The project itself entails a 3.75-mile paved pathway that will stretch from the Hatteras ferry docks to the northern town borders, and which will include a loop along Eagle Pass Road, making all areas along the route safer and more accessible.
Years in the making, the initial planning for the multi-use pathway in Hatteras village began with a corresponding project to establish the Outer Banks Scenic Byway, which was officially launched in 2016.
In 2013, while the Scenic Byway project was in the works, similar pathways were constructed in Avon and the Tri-village communities of Rodanthe, Waves and Salvo, with a pathway for Hatteras village, (as well as Buxton and Frisco), also on the list of future endeavors.
However, funding for the Hatteras project encountered several hurdles and a little red tape in the years that followed.

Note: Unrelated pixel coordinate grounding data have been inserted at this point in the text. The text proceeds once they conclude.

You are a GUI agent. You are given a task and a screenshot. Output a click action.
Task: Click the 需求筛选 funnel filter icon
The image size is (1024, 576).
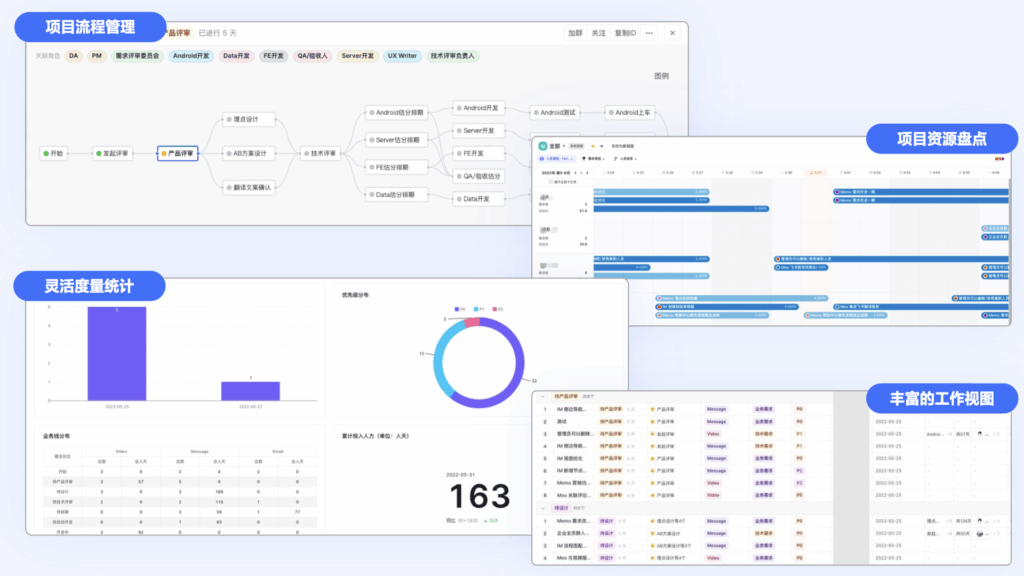coord(583,159)
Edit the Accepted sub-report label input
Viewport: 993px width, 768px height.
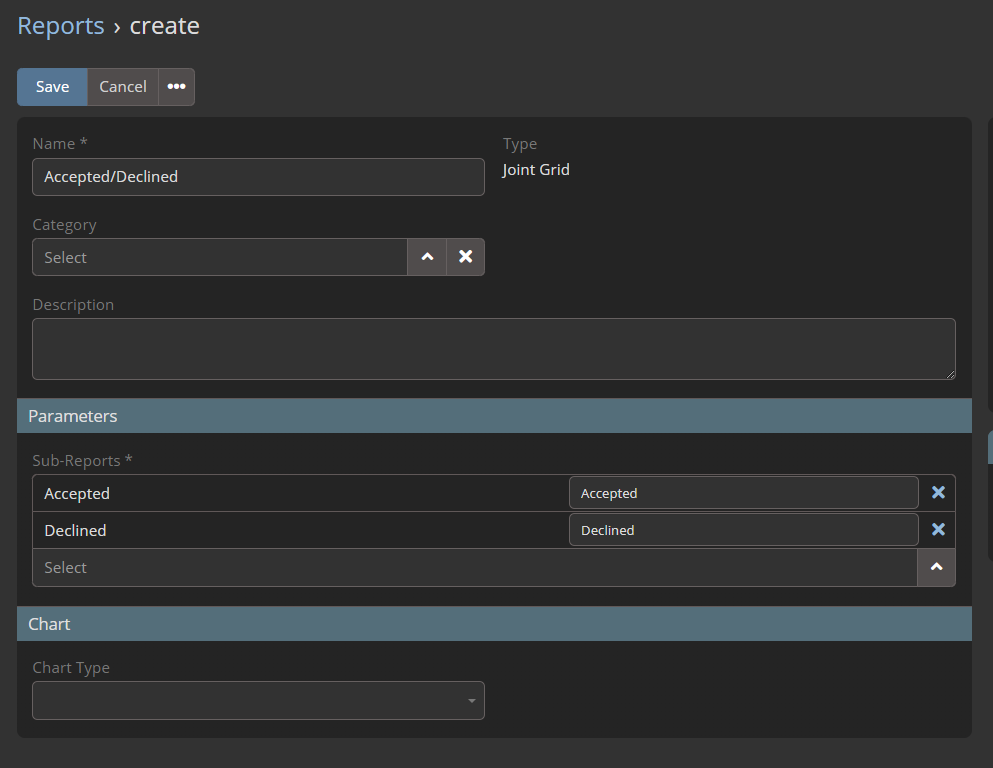(x=743, y=493)
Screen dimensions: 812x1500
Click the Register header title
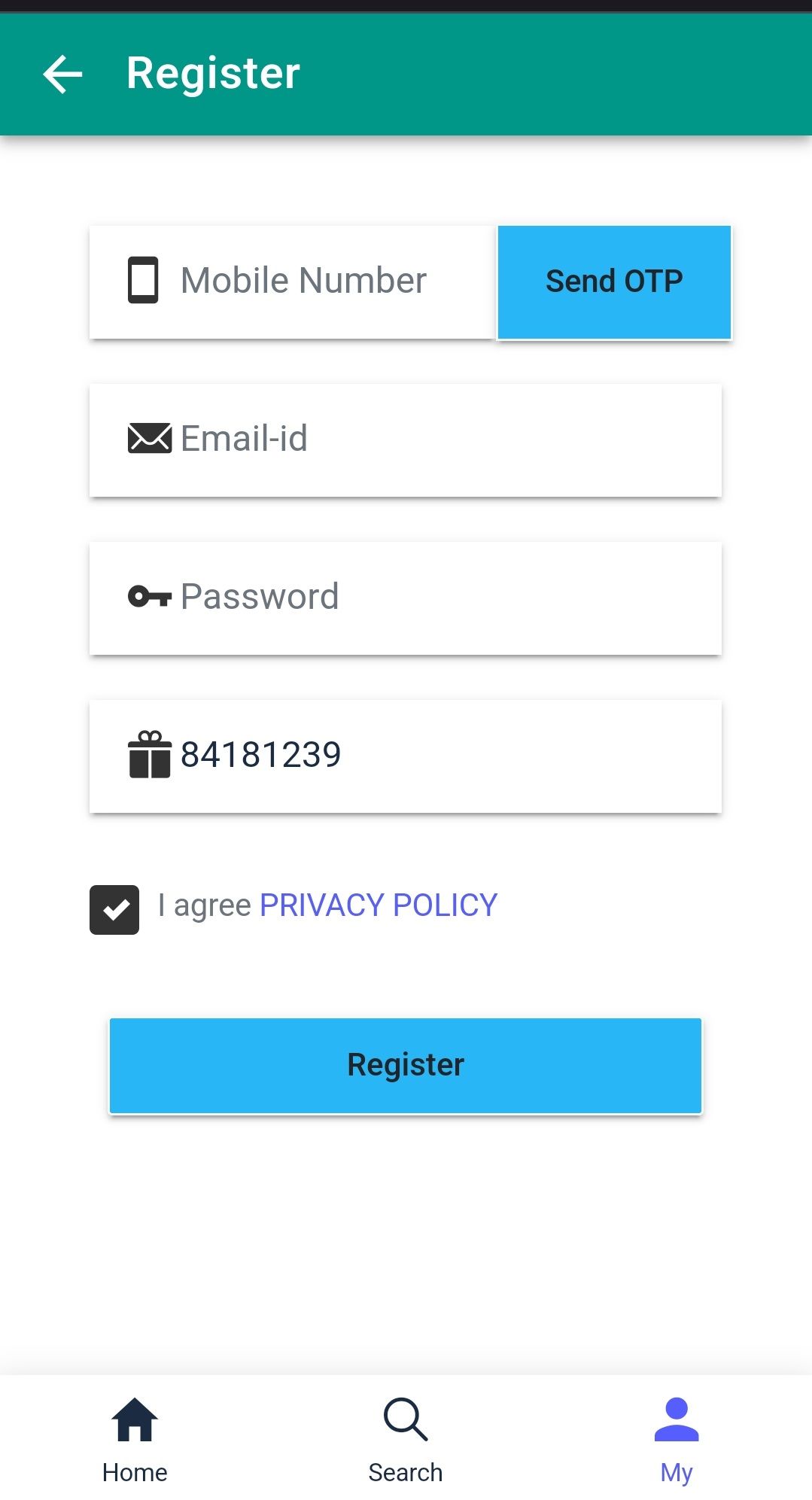[x=213, y=74]
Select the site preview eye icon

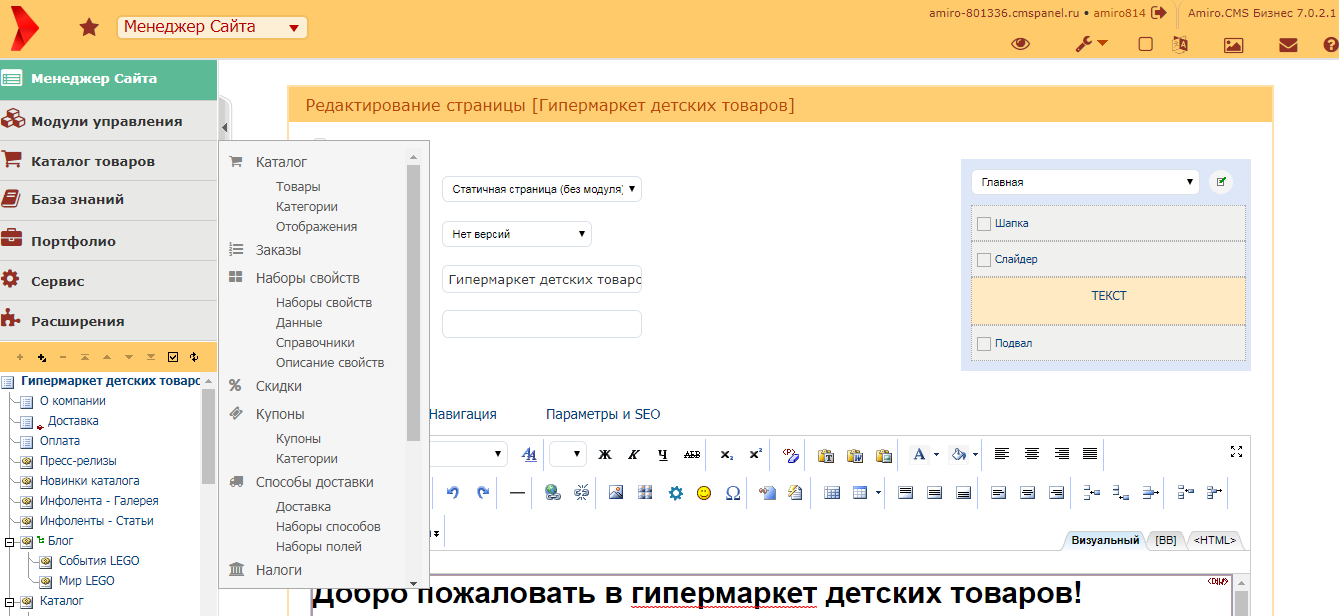coord(1020,44)
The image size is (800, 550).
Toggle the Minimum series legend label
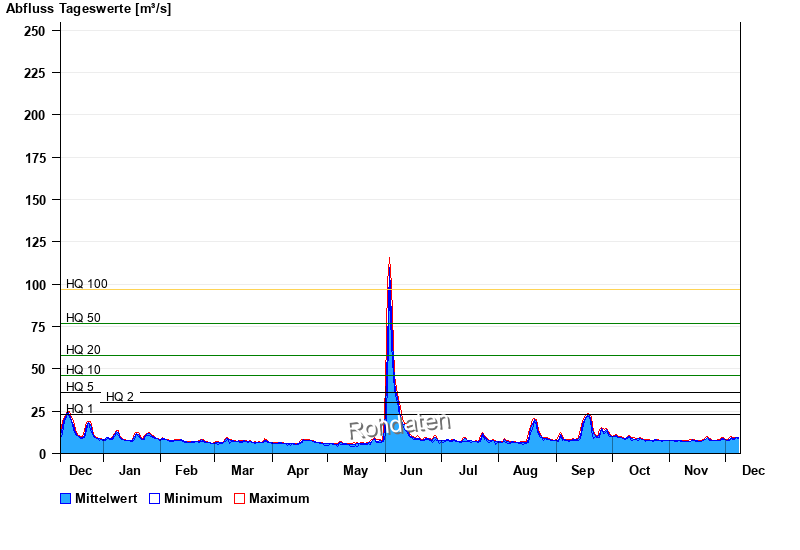pyautogui.click(x=193, y=499)
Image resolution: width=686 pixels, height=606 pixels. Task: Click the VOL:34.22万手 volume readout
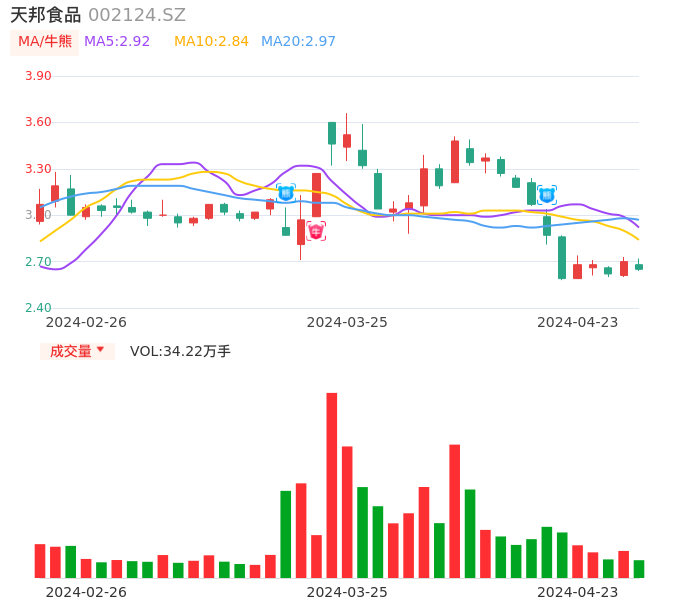click(180, 351)
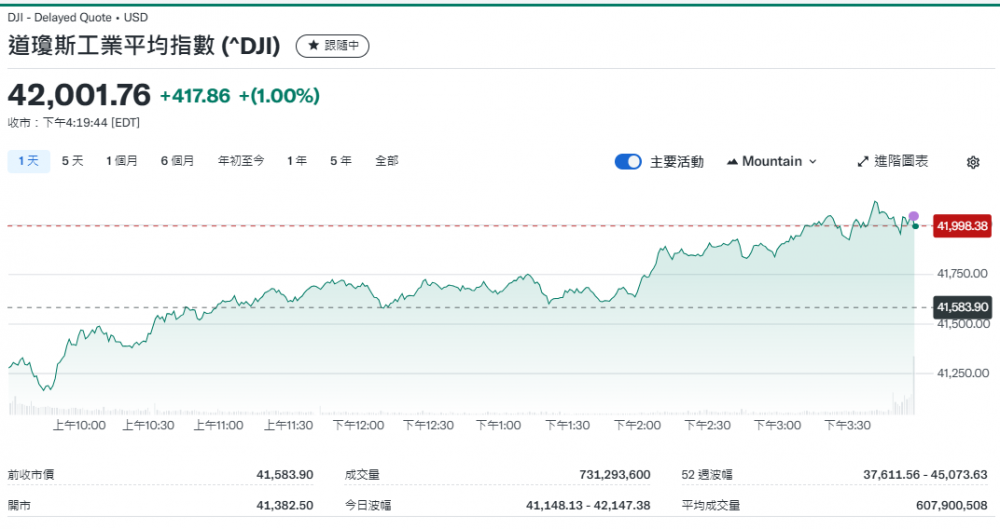This screenshot has width=1000, height=529.
Task: Display 全部 historical data
Action: coord(386,161)
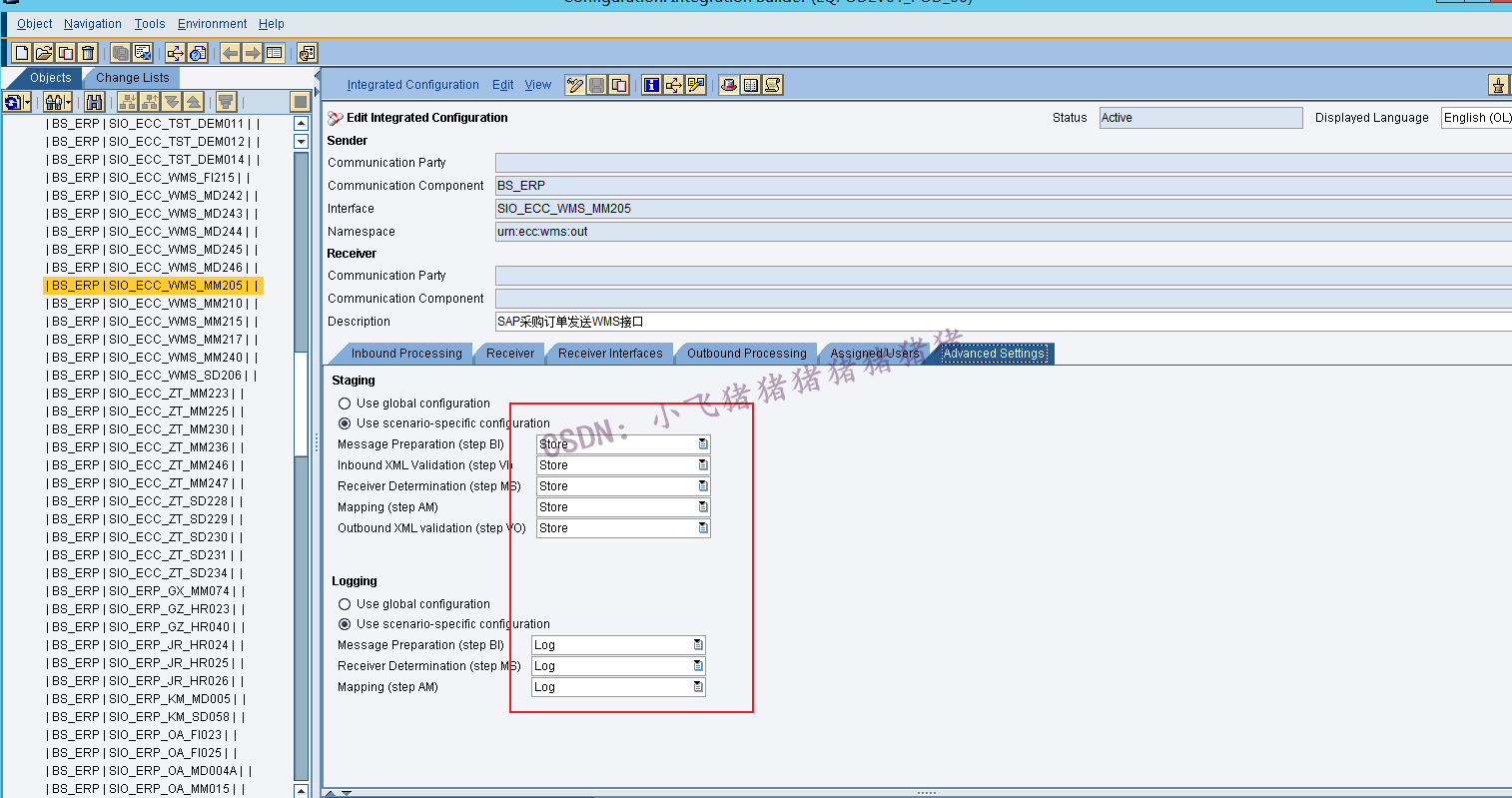Click the blue information icon in the toolbar

(x=650, y=85)
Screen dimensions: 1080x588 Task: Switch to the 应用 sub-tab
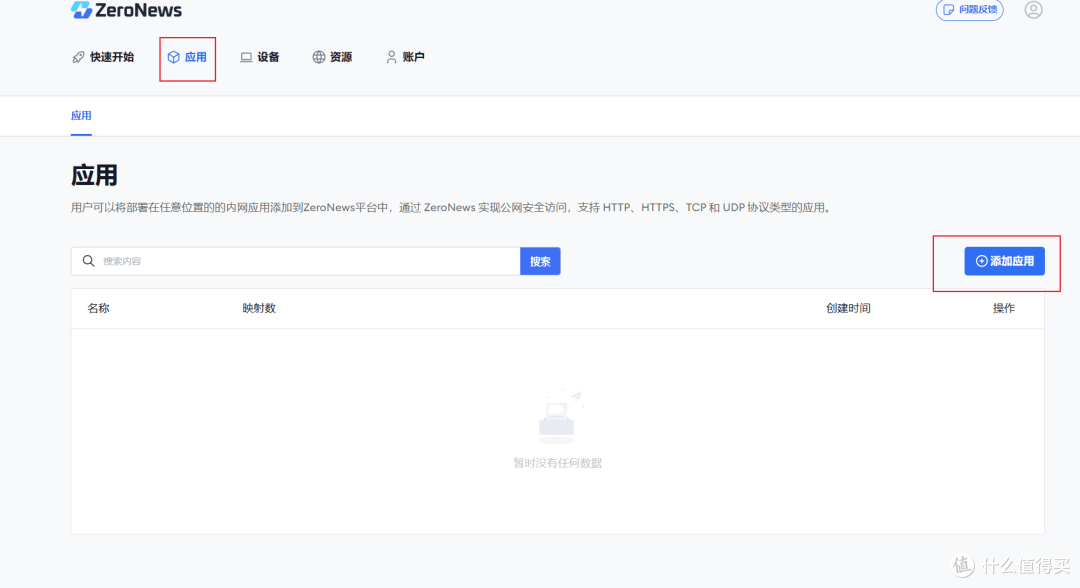click(x=81, y=115)
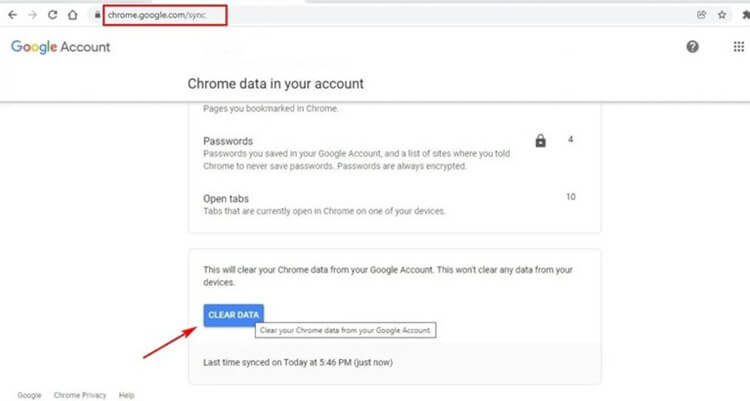Open the Help question mark icon
The height and width of the screenshot is (401, 750).
pos(692,47)
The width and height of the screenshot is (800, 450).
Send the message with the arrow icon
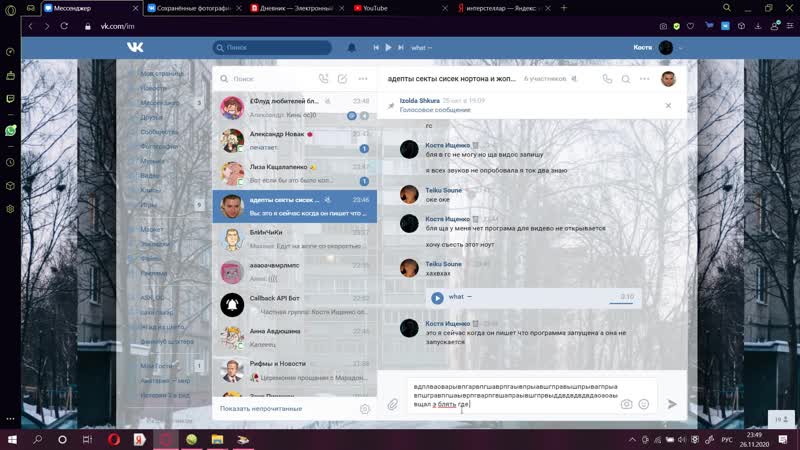point(672,404)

In 2017, a N.C. House bill was passed to allow for an election in the Hatteras Village Community Center District to decide whether part of the property tax revenue generated in the district could be used for the construction and maintenance of the multi-use pathway. The HVCCD District is a special tax district in Hatteras Village that was established in 1981, and the district is subject to a special ad valorem tax on all taxable real property for the purpose of maintaining and operating the Hatteras Community Center, and other district-owned properties.
In the May 2018 primary election, the “Pathway Referendum” for Hatteras village residents passed with an impressive 94% of the vote, and survey work for the project began in May of 2019 by Albemarle & Associates, Ltd., (the same company that worked on the existing Tri-villages and Avon pathways).
During this timeframe, Shepherd and her colleagues also spent years applying for a variety of grants to help secure more funds.
“We’ve been working on it forever, because it started way back with the Scenic Byway committee,” said Shepherd. “After the funding [became a challenge], the tax district board decided to pursue this ourselves, and that’s basically what we’ve been doing.”
Currently, stakeholders are waiting to hear about the status of their 2019 application to the Rural Economic Development Loan and Grant (REDLG) program, which provides zero-interest loans to Rural Utilities Service (RUS) eligible borrowers, (generally an electric or telephone cooperative), on the condition that they pass the funds on to an approved project in their community, also at zero percent interest.
“We’ve been pursuing this grant through the electric co-op, and it’s a 10-year, no-interest loan,” said Shepherd. “The great thing is that once the money is paid back, that money stays in the community to be used for other projects. So, when another project comes along that is deemed beneficial for the [community], that pot of money would still be there. That’s the big attraction of the REDLG program.”
But regardless of whether additional funds trickle in or become immediately available through a new loan or grant award, with 66% of the funding now at hand for the project, Shepherd is confident that construction can start in the near future.
“Right now, we are just waiting for our CAMA permit,” she said. “The bid package is ready, so as soon as we have that last bit of info – the permit – we can put the bid package out…”
“We hope the REDLG grant will provide the funds for the last third of the project, but we have a couple of other sources of potential funding as well… We’re really fortunate that we have the [special] tax district, and that we have the funds to be able to do things like this – it’s a really big deal.”
A 7.6-mile Buxton / Frisco Pathway is also slowly in the works, with a feasibility study released to the public in 2019, although like the Hatteras project, funding has been a prevalent concern over the years.
But with the recent award of $342,640 at Monday’s BOC meeting, the Hatteras Pathway, at least, has a much brighter and clarified future, and may be up and running by the time summer officially arrives.
“A huge thanks goes out to the Dare County Board of Commissioners and the [Outer Banks] Visitors Bureau,” said Shepherd. “With two-thirds of the funding [in place], we should be able to do the whole project at once, instead of in pieces, which is our desire.”
“I feel like we’re in a really great position now, and we’re feeling pretty good about [the project], and what’s to come.”